**What you will do:** Produce a word-for-word copy of the listing below without its pictures.

**Task input:**

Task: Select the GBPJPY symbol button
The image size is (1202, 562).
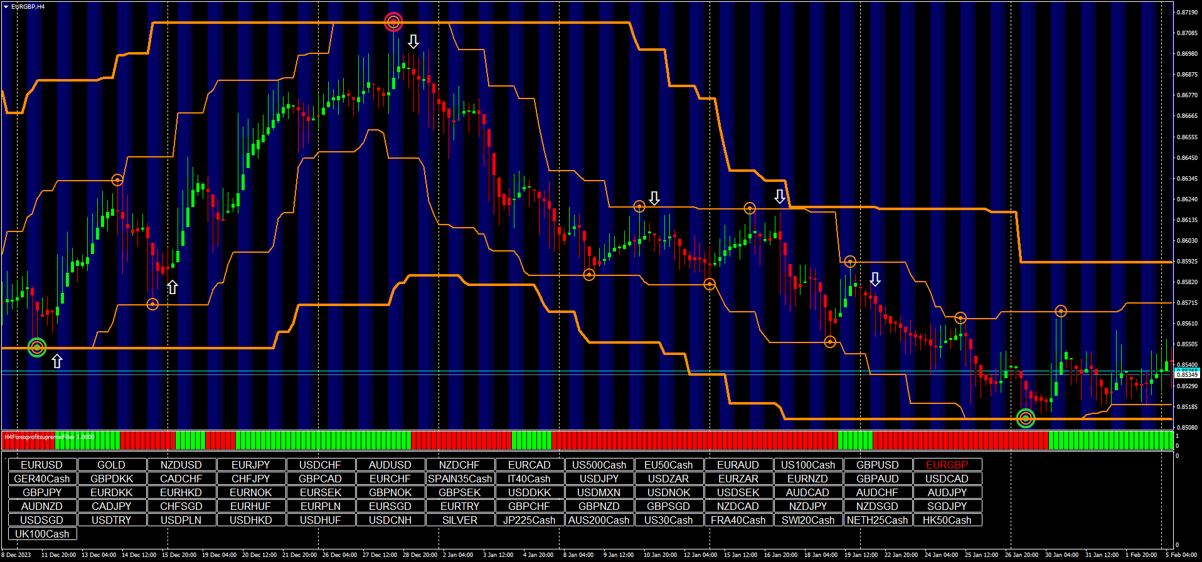Action: coord(42,492)
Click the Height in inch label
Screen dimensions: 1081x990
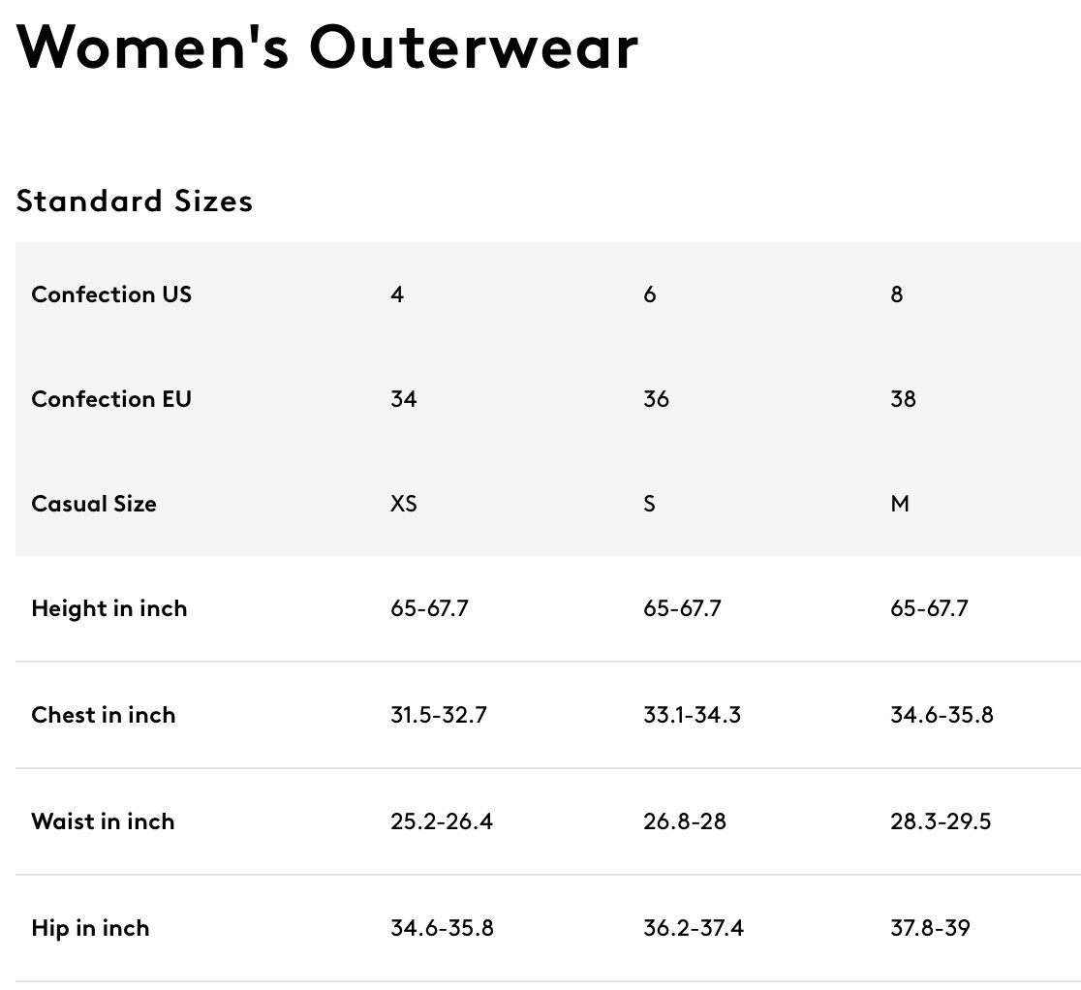coord(108,608)
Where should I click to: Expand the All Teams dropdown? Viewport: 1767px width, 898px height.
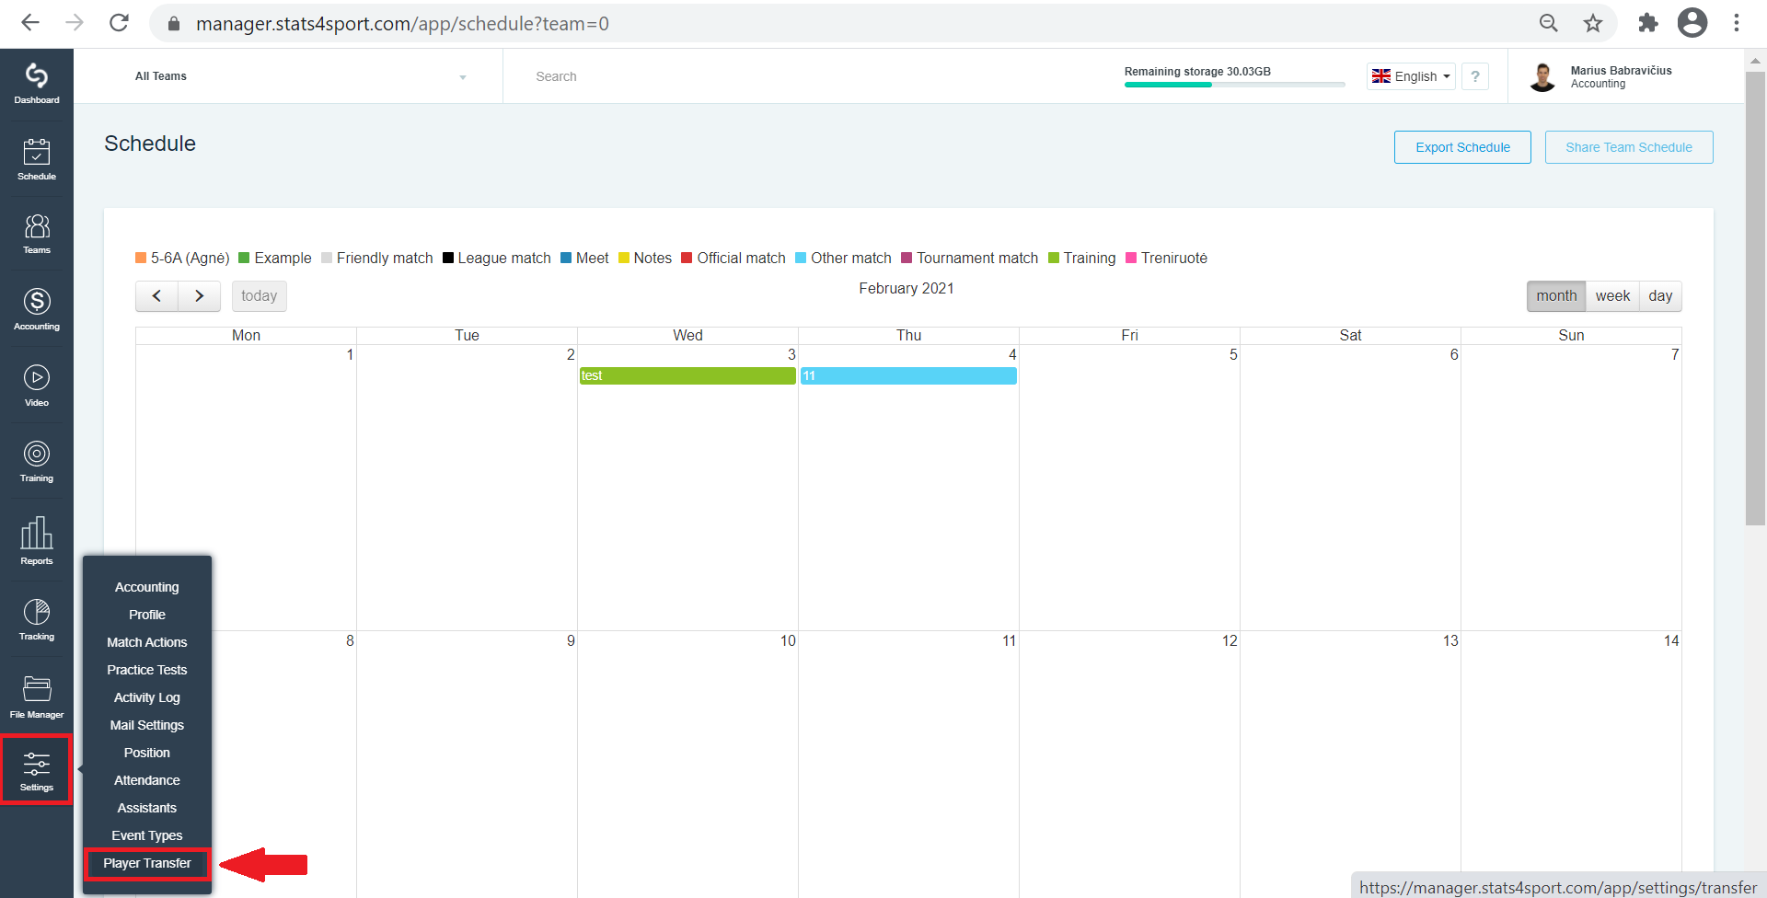pyautogui.click(x=301, y=76)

**Your solution:**
Task: Select the GBPJPY symbol button
The image size is (1202, 562).
Action: coord(42,492)
Click the Height in inch label
Screen dimensions: 1081x990
coord(108,608)
Where should I click to: Expand the All Teams dropdown? Viewport: 1767px width, 898px height.
pyautogui.click(x=301, y=76)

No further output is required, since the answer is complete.